E o fato de já estarmos tendo, apesar de tudo o que falamos antes, o que nós estamos vendo nesse momento é muito mais significativo do que vimos em 2013 e 2015. No entanto, a imprensa tratou aquelas como “grandes manifestações de massa”. Essas de agora não, são manifestações vermelhas dos esquerdistas. Isso é só a versão, mas a versão raramente produz consequências políticas. O que produz consequência política são os fatos e os fatos são esses. Estamos crescentemente tendo muita gente querendo expressar sua rejeição, sua repulsa a esse “cara” que está na Presidência da República.

 

Este é um momento delicado para o governo?

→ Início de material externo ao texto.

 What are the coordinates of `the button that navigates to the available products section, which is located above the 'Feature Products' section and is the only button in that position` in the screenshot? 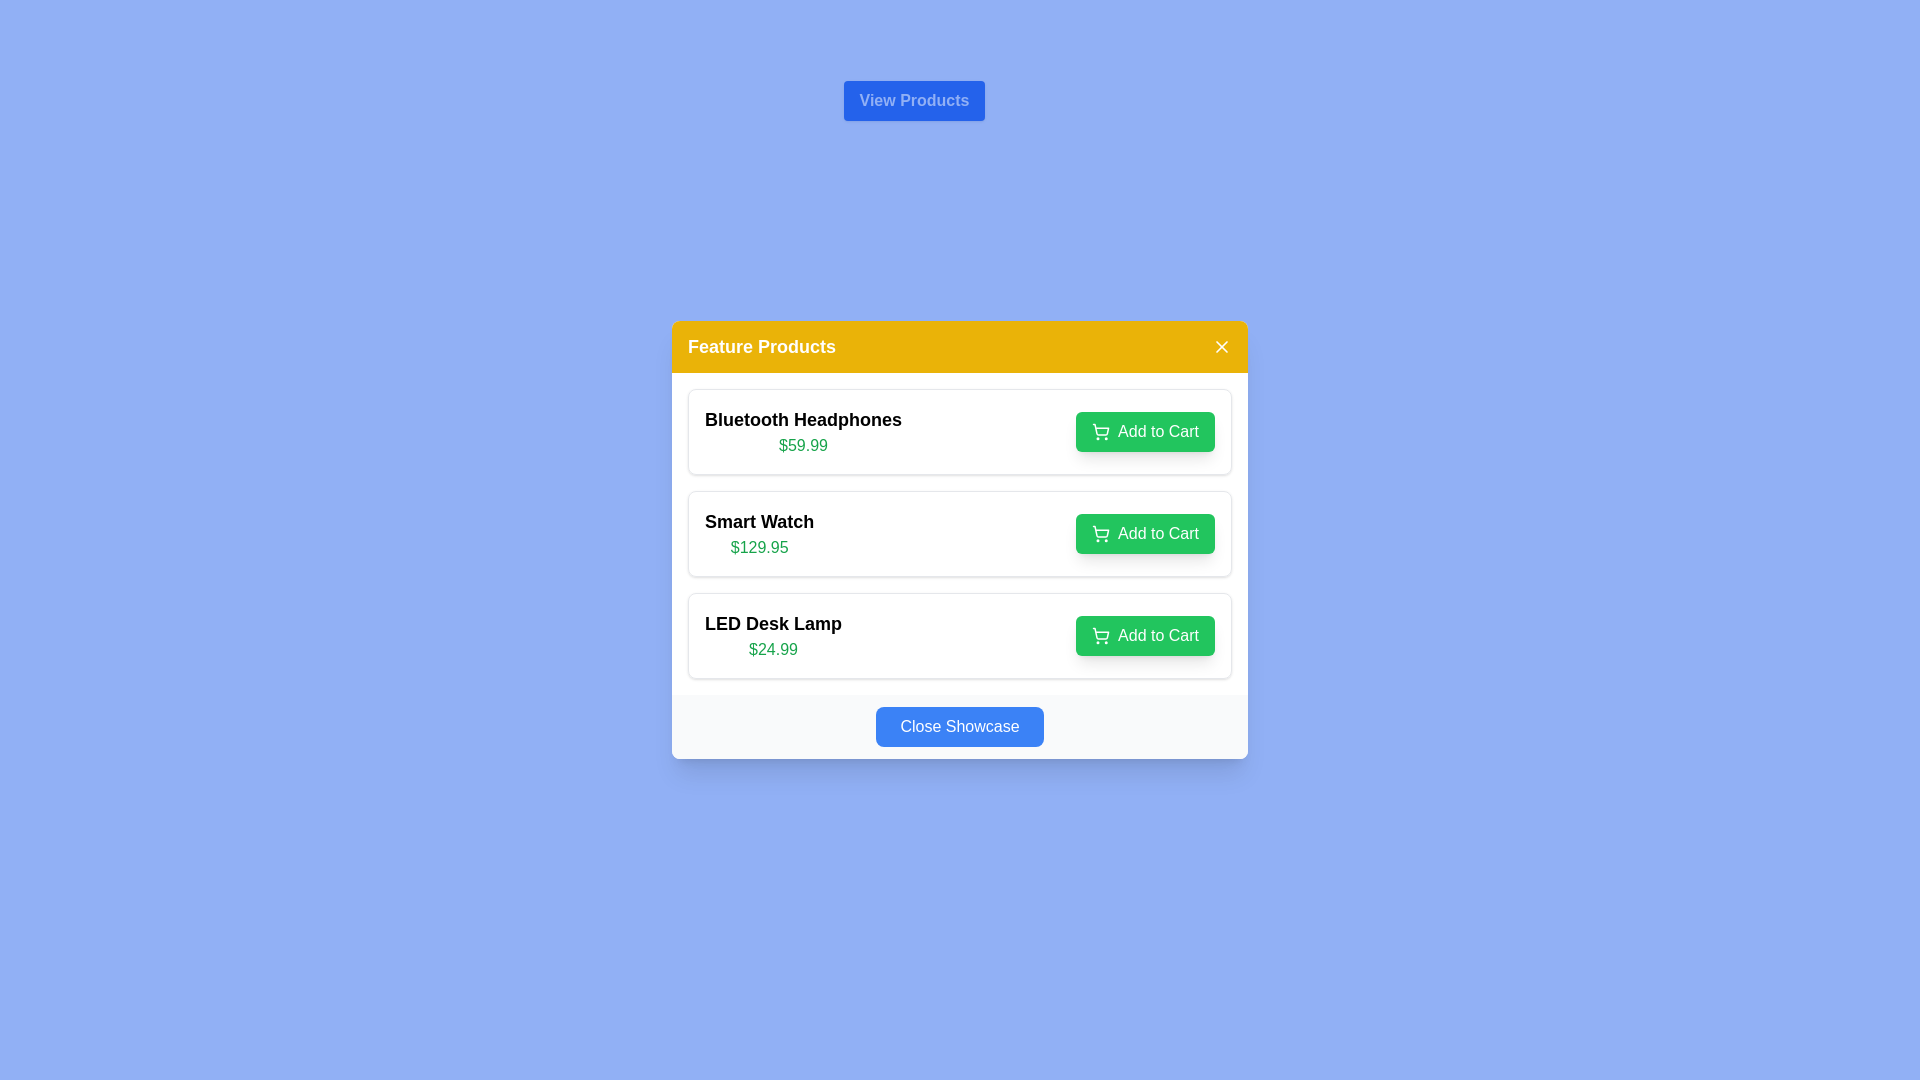 It's located at (913, 100).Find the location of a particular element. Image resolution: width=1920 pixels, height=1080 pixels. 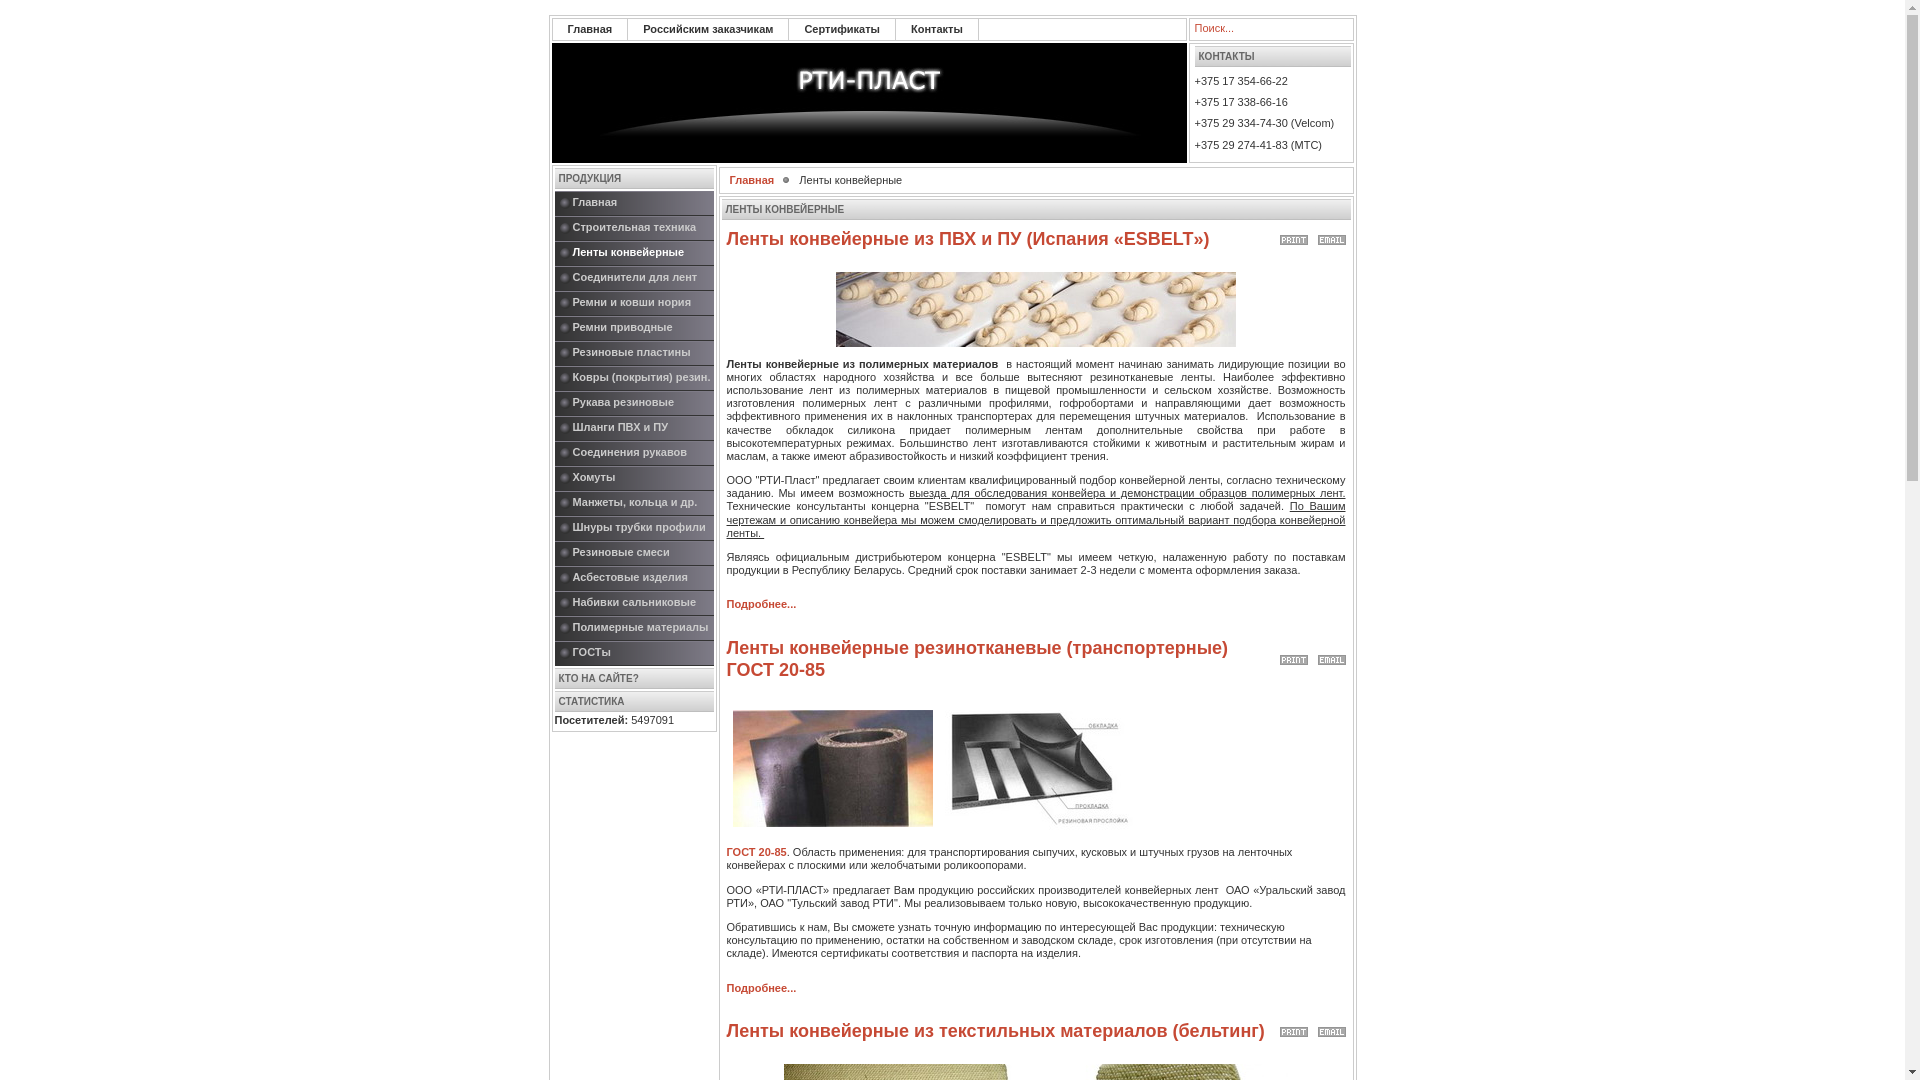

'Image' is located at coordinates (1042, 767).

— É altamente negativo para Bolsonaro, para o bolsonarismo e para o que resta de apoio na elite e na sociedade. Ele está ficando cada vez mais limitado. Quem o apoia são os poucos que estão ganhando dinheiro. O país está mal, temos um dos piores enfrentamentos à pandemia e temos um governo completamente ensandecido. Ausência completa de atuação em praticamente todas as áreas. Estamos vivendo um período de completo caos administrativo. Um governo chefiado por um imbecil que não tem formação e conhecimento técnico de nada.